PALANGKA RAYA — Kerja sama ini mencakup program magang mahasiswa, penelitian bersama, kuliah umum, hingga penyuluhan hukum kepada masyarakat. Kedua institusi sepakat bahwa kolaborasi ini tidak hanya berhenti pada dokumen, tetapi harus diwujudkan dalam program berkelanjutan.
Momentum Strategis Perkuat Kemitraan
Kepala Kanwil Kemenkum Kalteng, Hajrianor, menyebut penandatanganan PKS ini sebagai langkah strategis untuk mendukung Tri Dharma Perguruan Tinggi. "Ini menjadi salah satu langkah strategis dalam mendukung peningkatan mutu pendidikan, penelitian, pengabdian kepada masyarakat, serta pengembangan sumber daya manusia," kata Hajrianor.
Menurutnya, dunia akademik merupakan mitra strategis pemerintah dalam menghadirkan inovasi dan memperkuat kapasitas aparatur. Sinergi ini diharapkan mampu meningkatkan kualitas pelayanan publik melalui pengembangan kompetensi sumber daya manusia di Kalimantan Tengah.
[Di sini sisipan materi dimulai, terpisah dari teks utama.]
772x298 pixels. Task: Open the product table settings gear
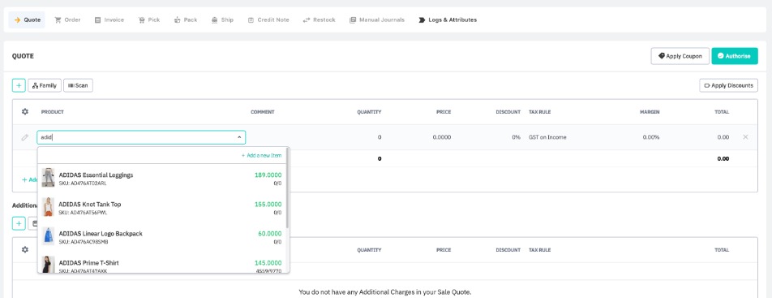click(x=25, y=112)
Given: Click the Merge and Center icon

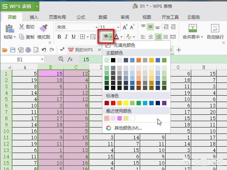Looking at the screenshot, I should pyautogui.click(x=193, y=28).
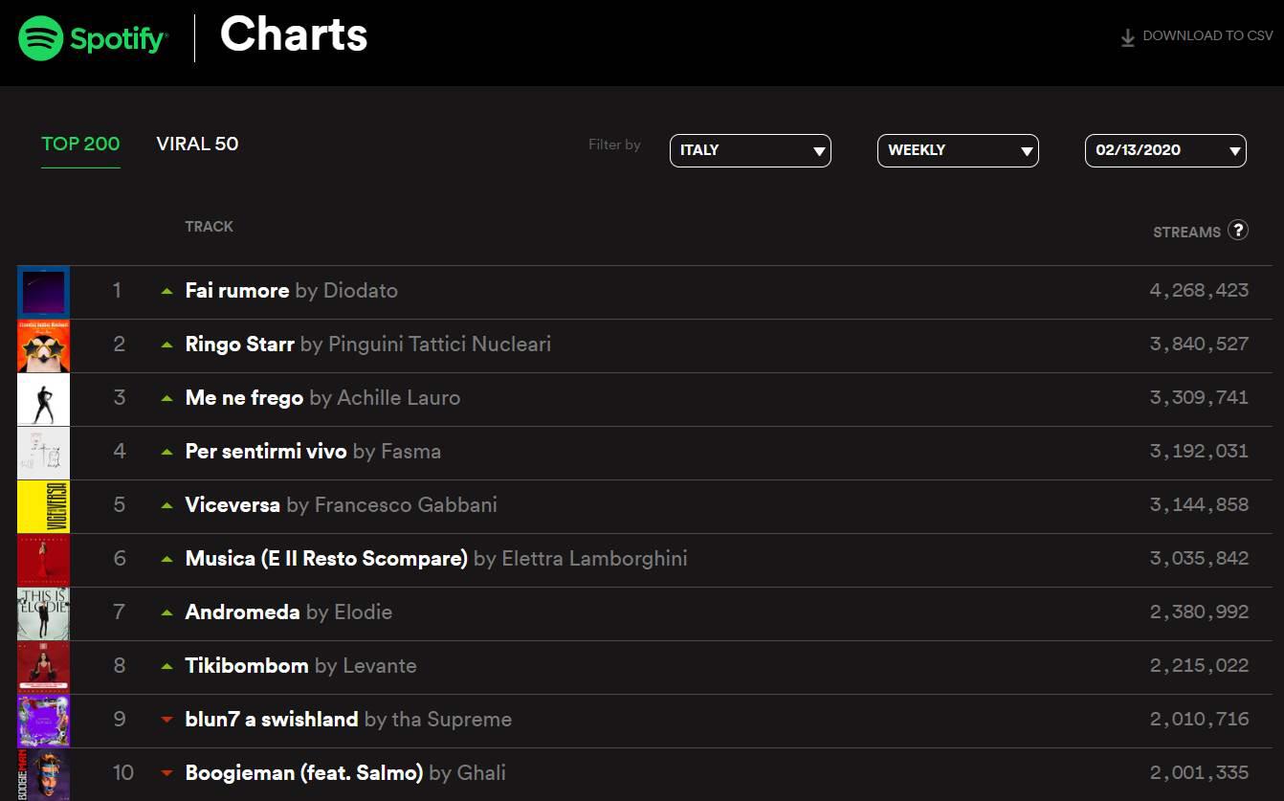Select the Top 200 tab
1284x801 pixels.
point(80,145)
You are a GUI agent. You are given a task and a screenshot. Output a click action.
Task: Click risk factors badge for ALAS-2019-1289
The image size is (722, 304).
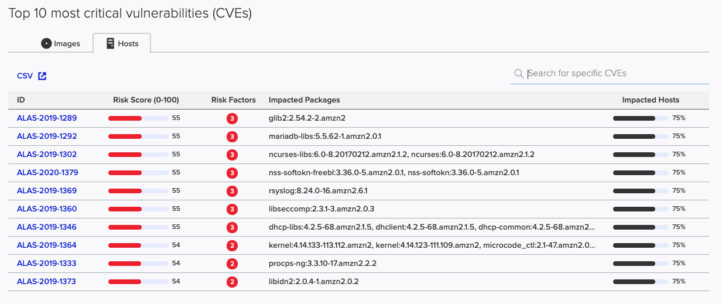232,118
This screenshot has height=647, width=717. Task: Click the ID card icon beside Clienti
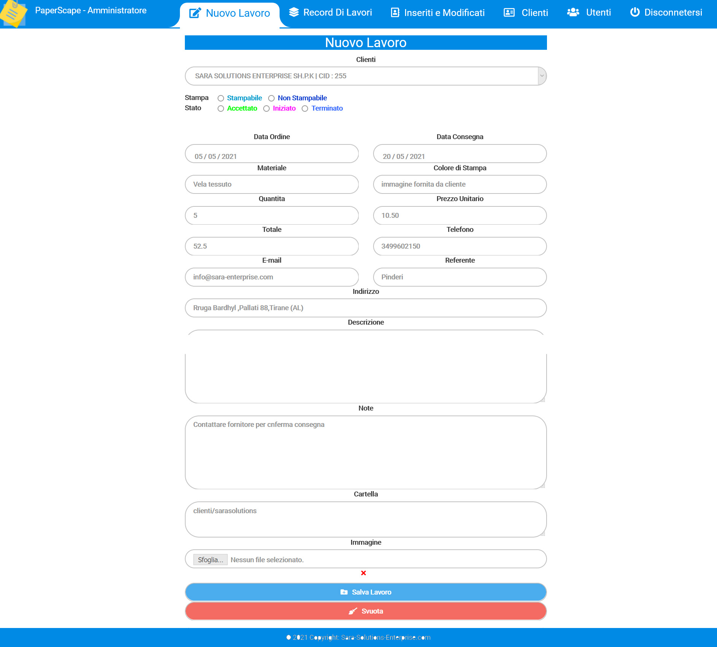point(509,13)
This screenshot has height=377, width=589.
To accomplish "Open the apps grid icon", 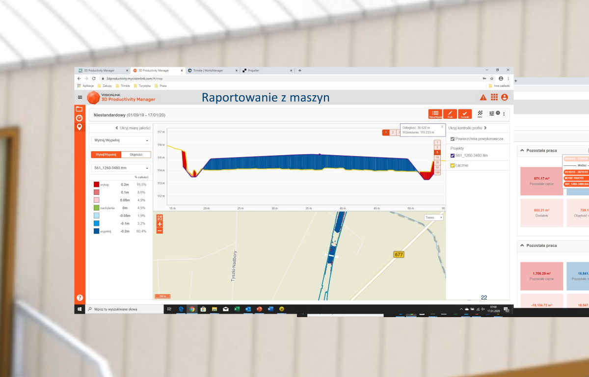I will click(x=494, y=97).
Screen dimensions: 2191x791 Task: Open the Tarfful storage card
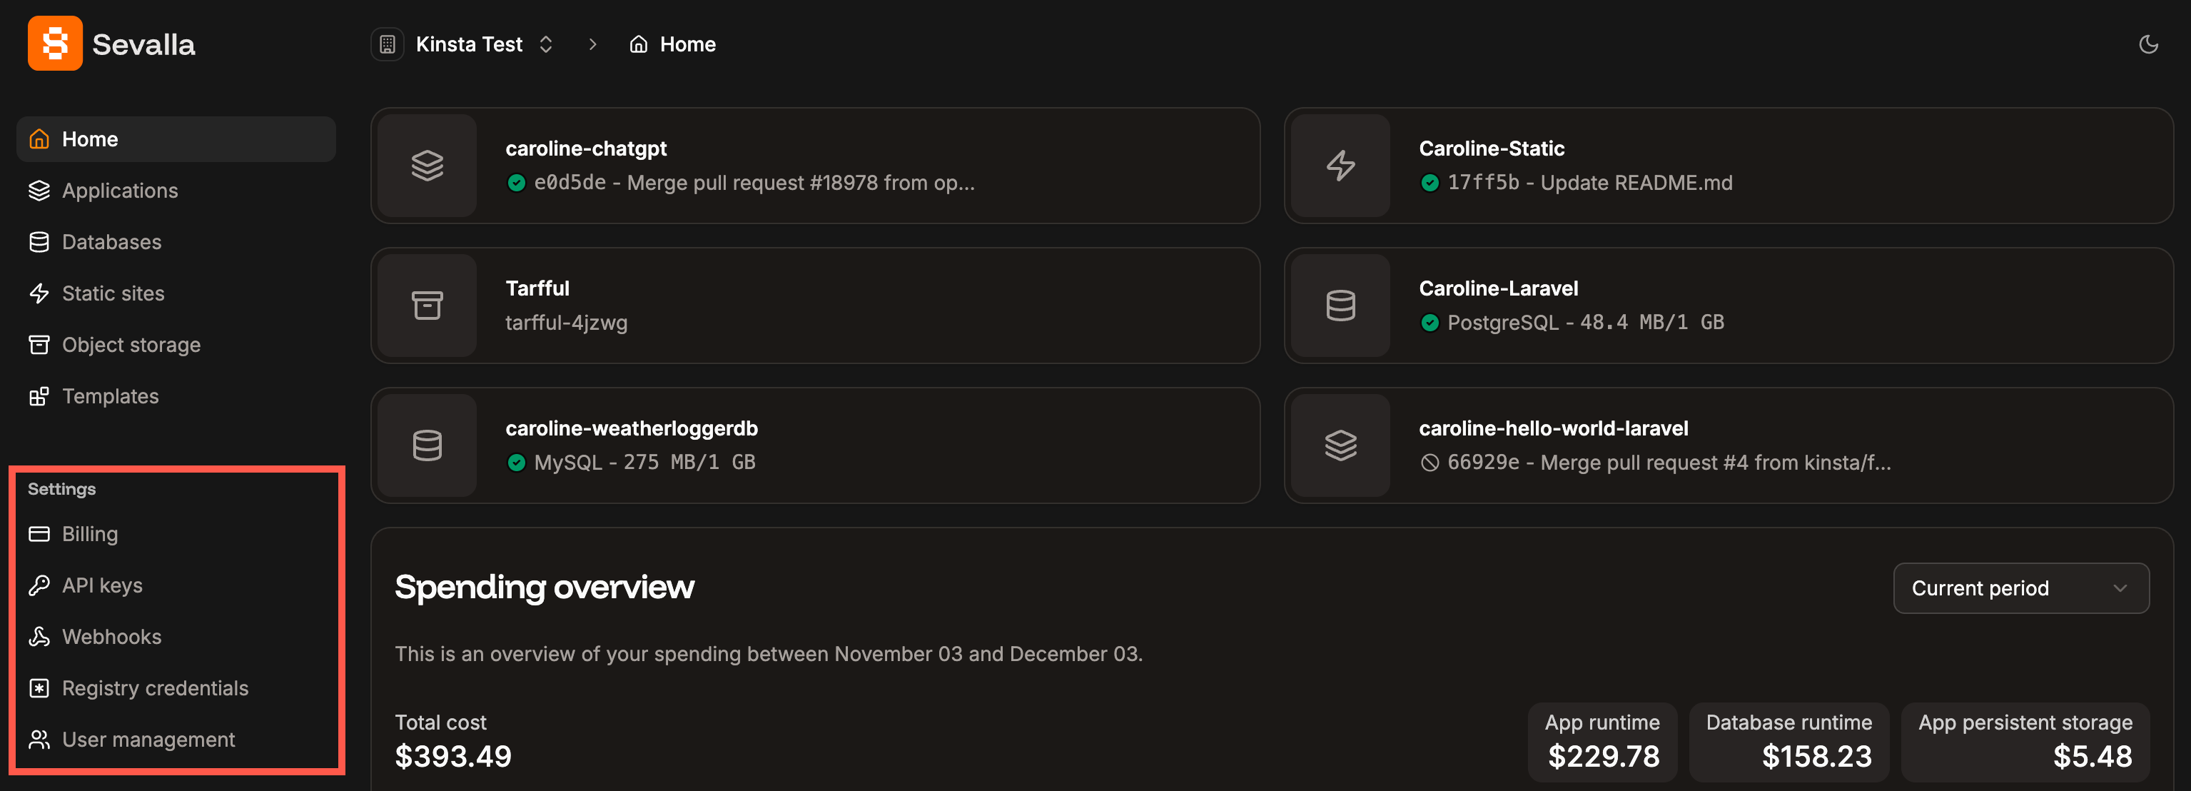(x=815, y=305)
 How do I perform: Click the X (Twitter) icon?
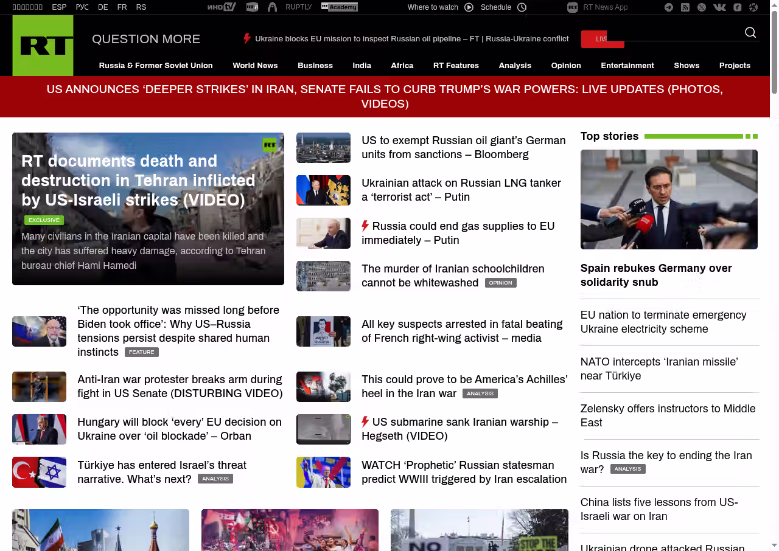tap(702, 7)
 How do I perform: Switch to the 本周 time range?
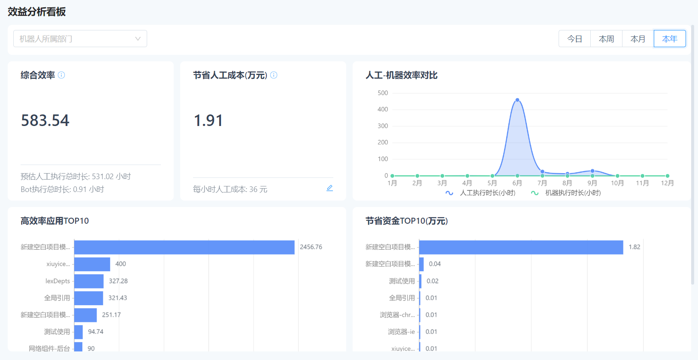606,39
Program Kolaboratif yang Akan Dijalankan
Dekan Fakultas Syariah UIN Palangka Raya, Syarifuddin, mengapresiasi terjalinnya kerja sama ini. Ia berharap implementasi PKS dapat diwujudkan melalui berbagai program yang memberikan manfaat nyata bagi kedua institusi dan masyarakat.
Beberapa bentuk kerja sama yang akan dikembangkan meliputi program magang mahasiswa, penelitian bersama, kuliah umum, penyuluhan hukum kepada masyarakat, serta pengembangan kapasitas sumber daya manusia. "Program-program tersebut diharapkan mampu mempererat hubungan antara dunia akademik dan pemerintah dalam mendukung pembangunan hukum di Kalteng," kata Syarifuddin.
Mencetak SDM Unggul dan Berintegritas
Hajrianor menambahkan, sinergi ini menjadi momentum penting untuk mewujudkan pelayanan hukum yang semakin berkualitas. Penandatanganan PKS itu sendiri disaksikan oleh Kepala Bagian Tata Usaha dan Umum, Deny Harlianto, Kepala Tim Kerja Kepegawaian, serta para pejabat dan pegawai Kanwil Kemenkum Kalteng.
Hadir pula pimpinan, dosen, dan perwakilan mahasiswa Fakultas Syariah UIN Palangka Raya. "Sinergi yang terjalin juga diharapkan mampu mencetak sumber daya manusia yang unggul, berintegritas, dan adaptif terhadap perkembangan hukum serta kebutuhan pelayanan publik," pungkas Hajrianor.